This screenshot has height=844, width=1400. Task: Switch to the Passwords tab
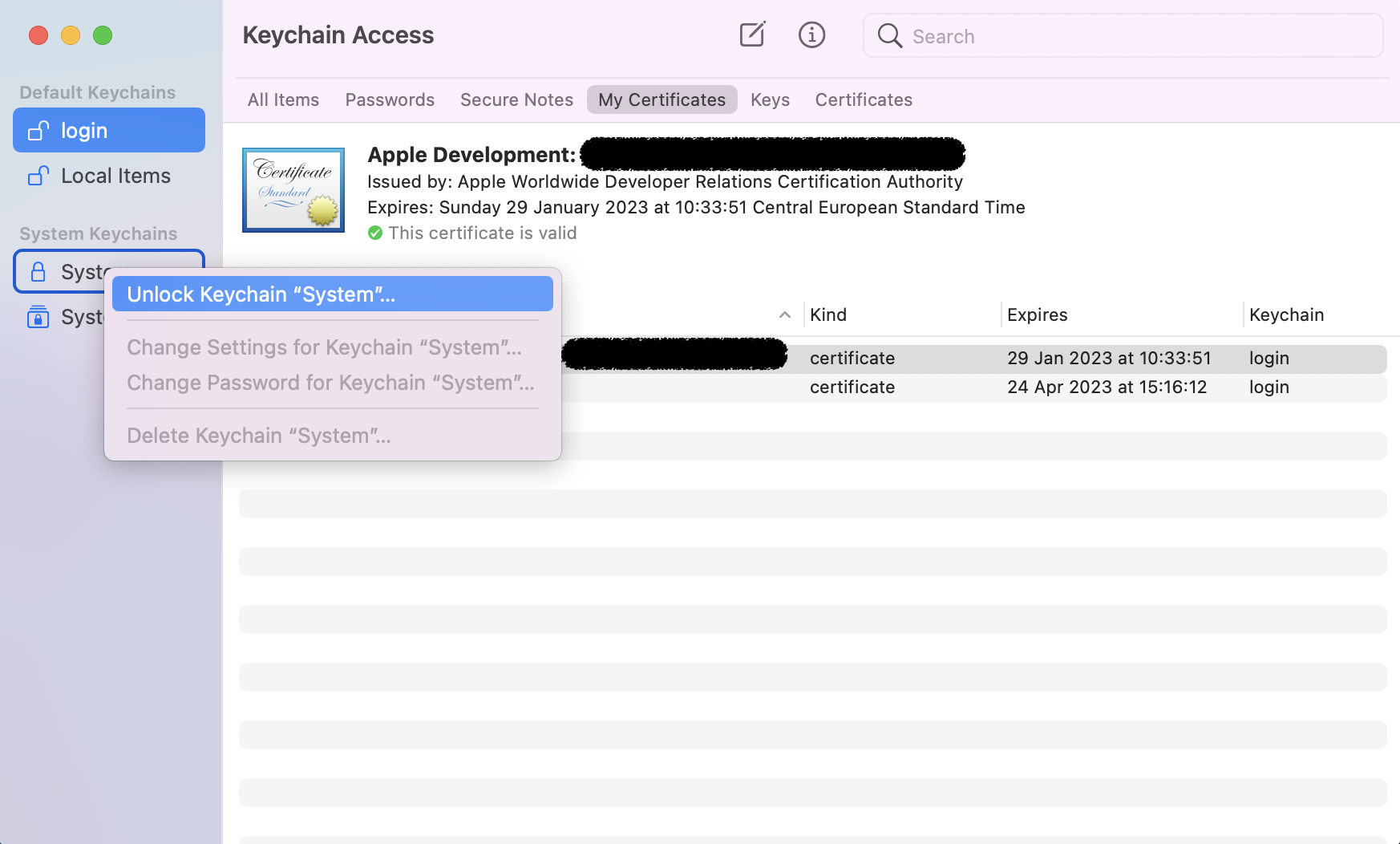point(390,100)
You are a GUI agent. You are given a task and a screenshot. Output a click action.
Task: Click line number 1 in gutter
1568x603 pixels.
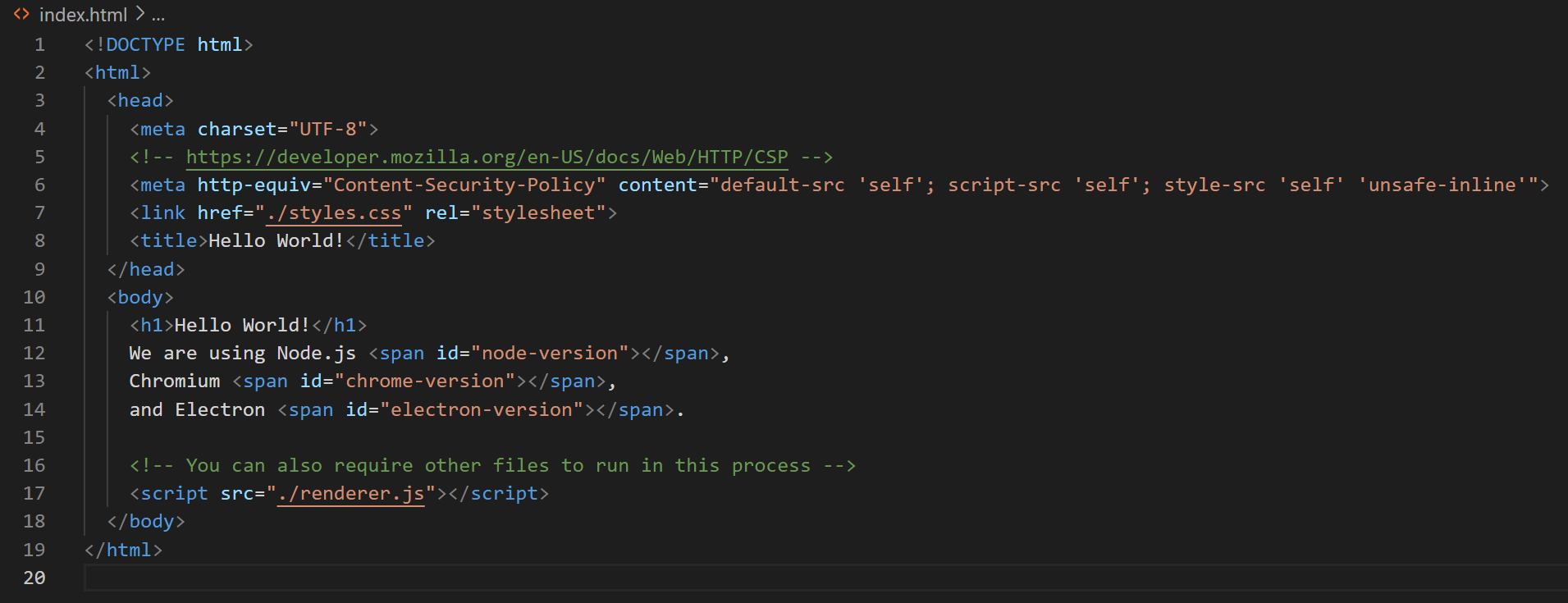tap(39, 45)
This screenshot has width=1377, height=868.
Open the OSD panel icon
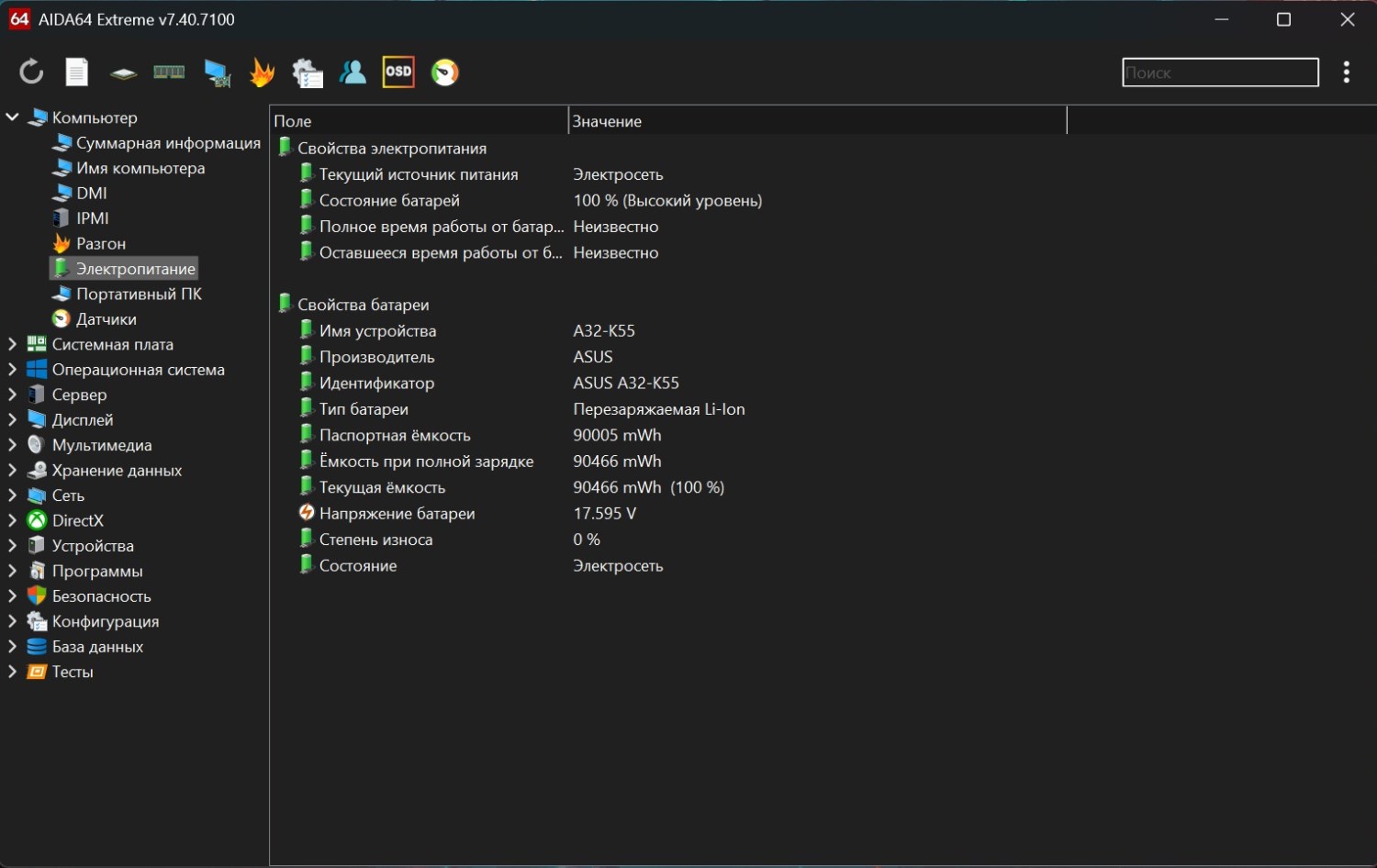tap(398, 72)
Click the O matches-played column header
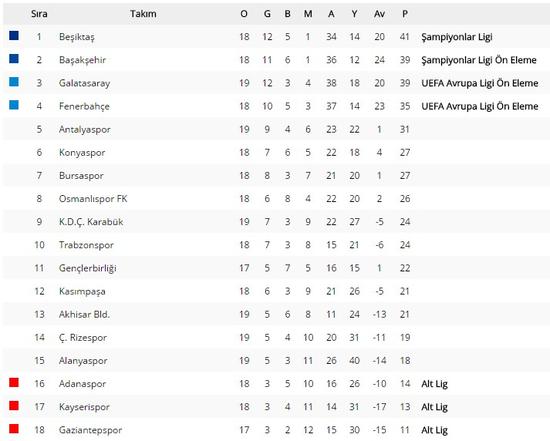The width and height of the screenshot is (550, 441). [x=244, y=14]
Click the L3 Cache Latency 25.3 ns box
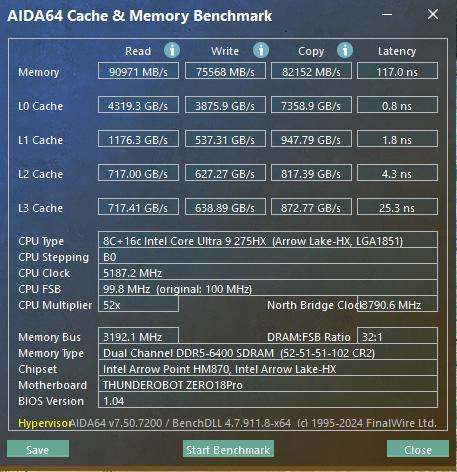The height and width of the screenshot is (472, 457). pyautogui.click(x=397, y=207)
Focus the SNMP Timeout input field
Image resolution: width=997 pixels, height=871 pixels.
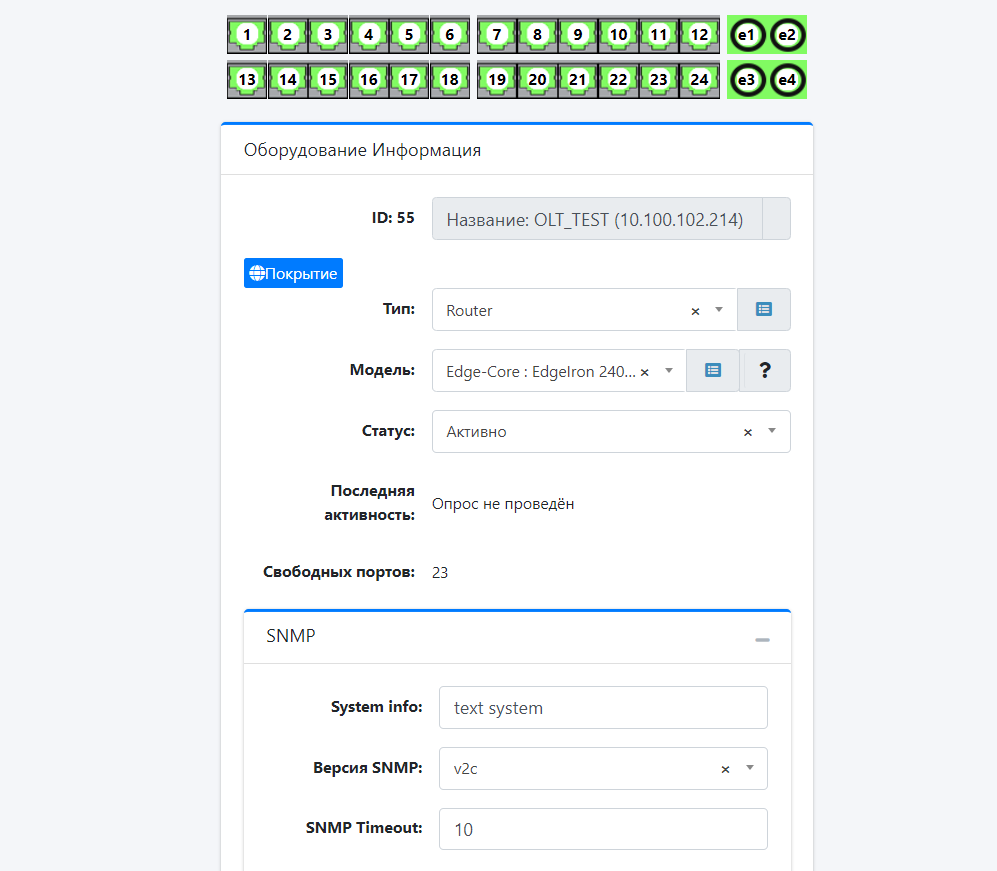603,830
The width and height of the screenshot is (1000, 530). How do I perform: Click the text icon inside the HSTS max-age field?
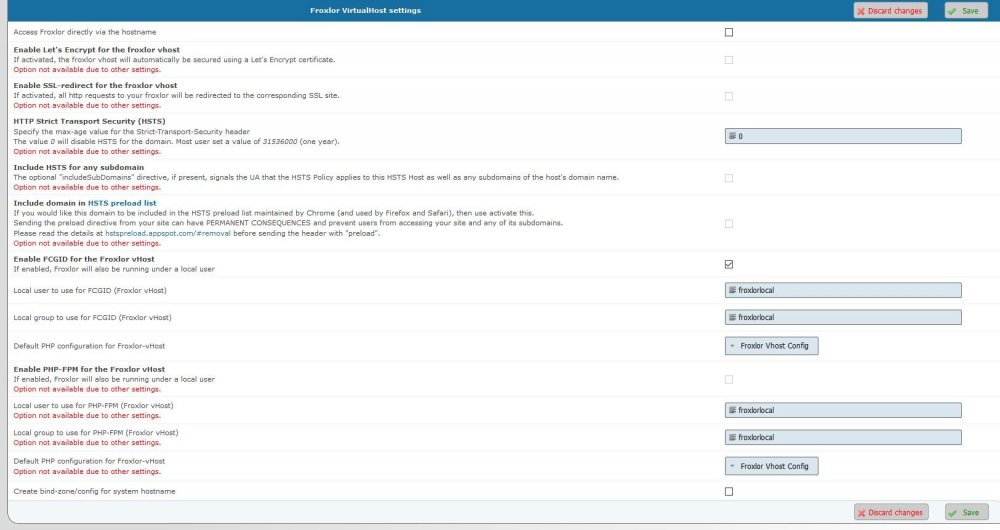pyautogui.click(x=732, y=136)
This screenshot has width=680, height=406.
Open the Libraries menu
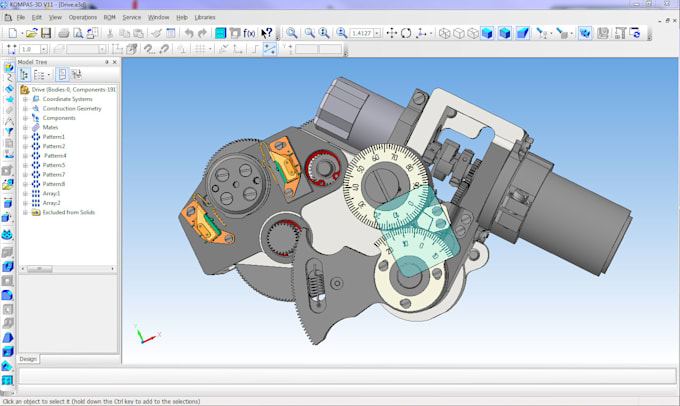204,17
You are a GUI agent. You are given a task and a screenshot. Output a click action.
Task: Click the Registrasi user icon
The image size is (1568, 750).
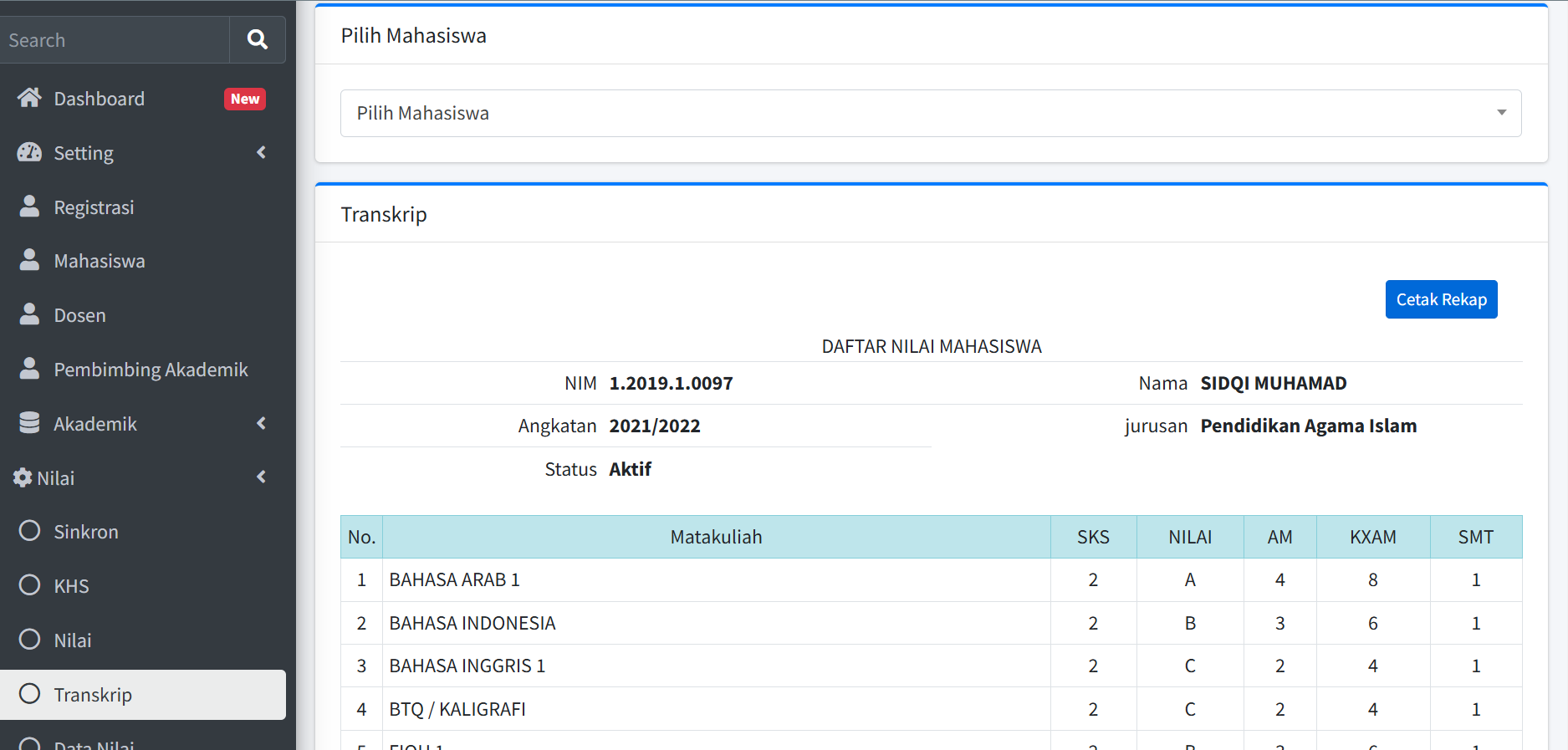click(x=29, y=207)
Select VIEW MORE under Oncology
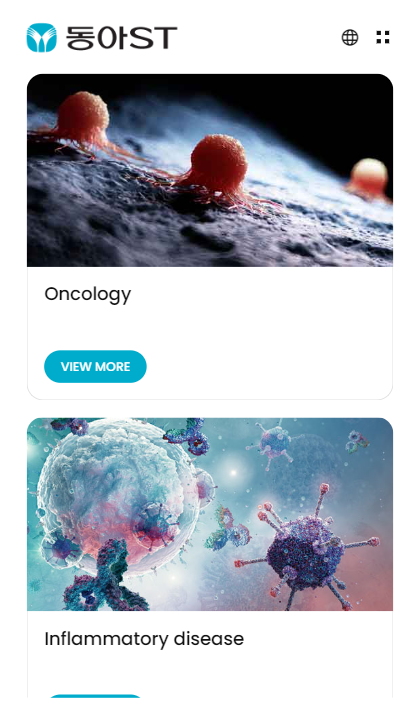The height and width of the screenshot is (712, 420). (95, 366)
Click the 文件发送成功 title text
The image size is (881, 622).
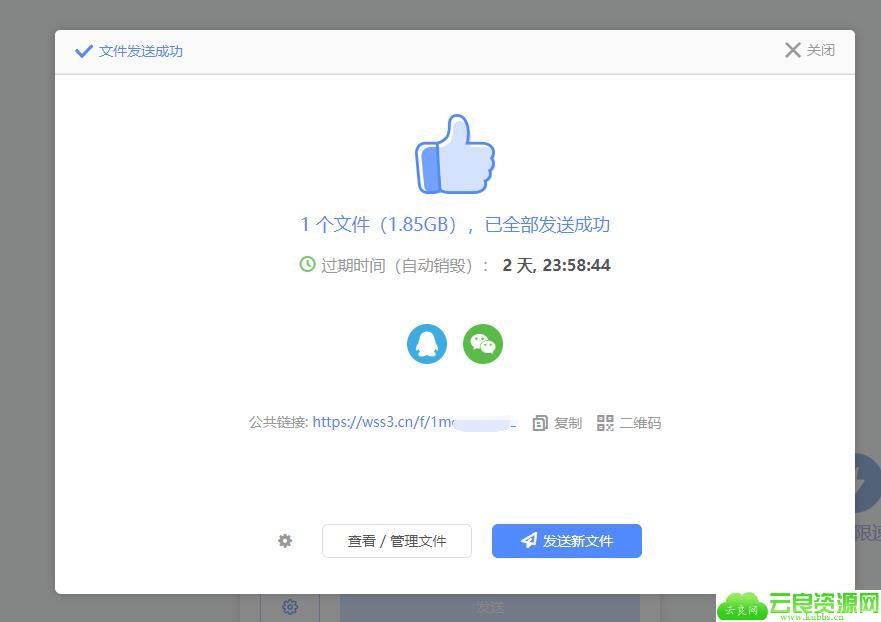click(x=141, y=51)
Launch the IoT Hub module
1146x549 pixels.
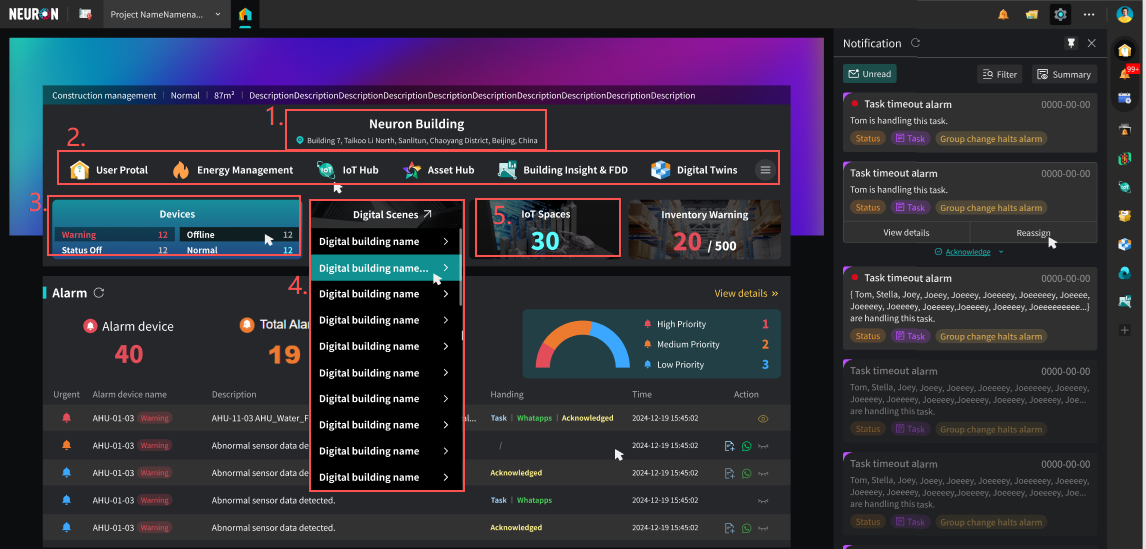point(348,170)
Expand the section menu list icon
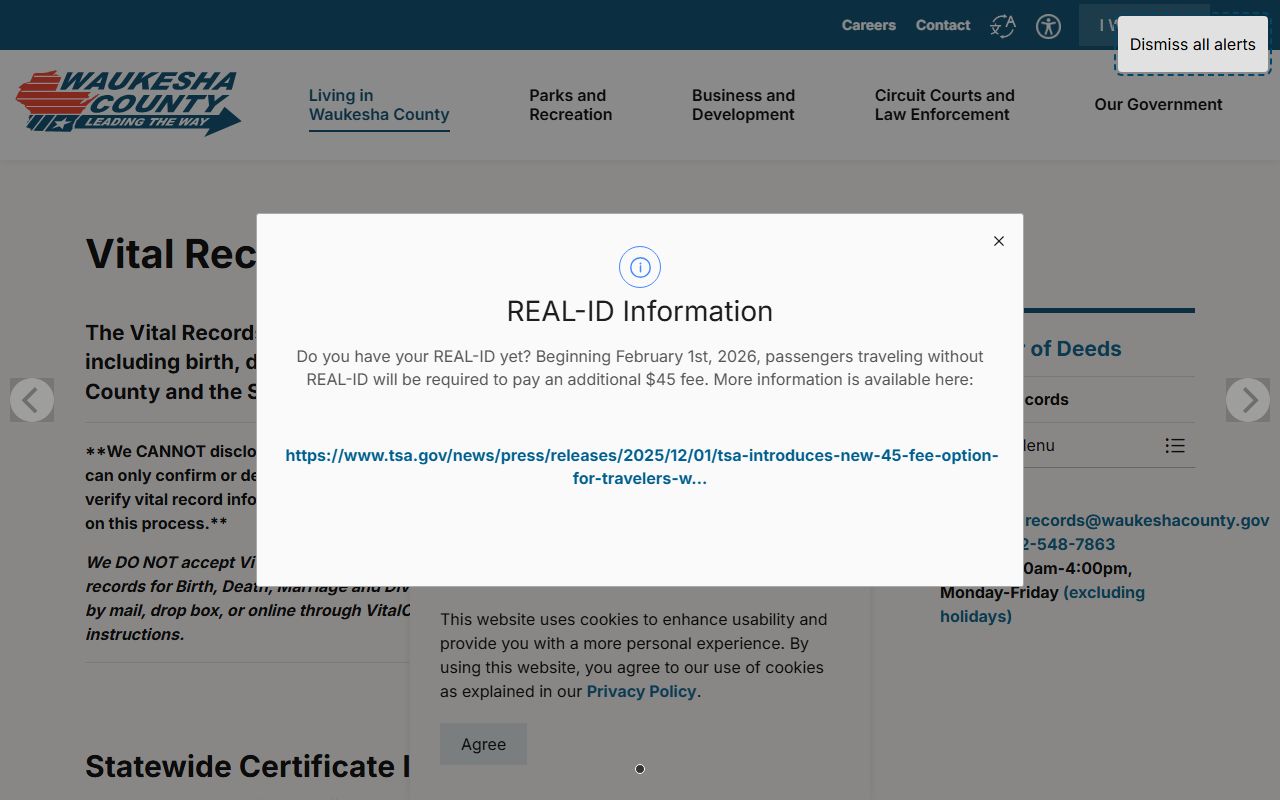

- _Your instructions_: Everything from the line above that contains "Click the L3 Cache Latency 25.3 ns box" down to the line that contains "This screenshot has width=680, height=406." must be reproduced exactly, both ends included. Omit the pictures.

- _Response area_:
Click the L3 Cache Latency 25.3 ns box
The height and width of the screenshot is (472, 457). pyautogui.click(x=397, y=207)
Focus the SNMP Timeout input field
Image resolution: width=997 pixels, height=871 pixels.
603,830
The width and height of the screenshot is (1000, 530). How do I perform: Click the text icon inside the HSTS max-age field?
pyautogui.click(x=732, y=136)
This screenshot has width=680, height=406.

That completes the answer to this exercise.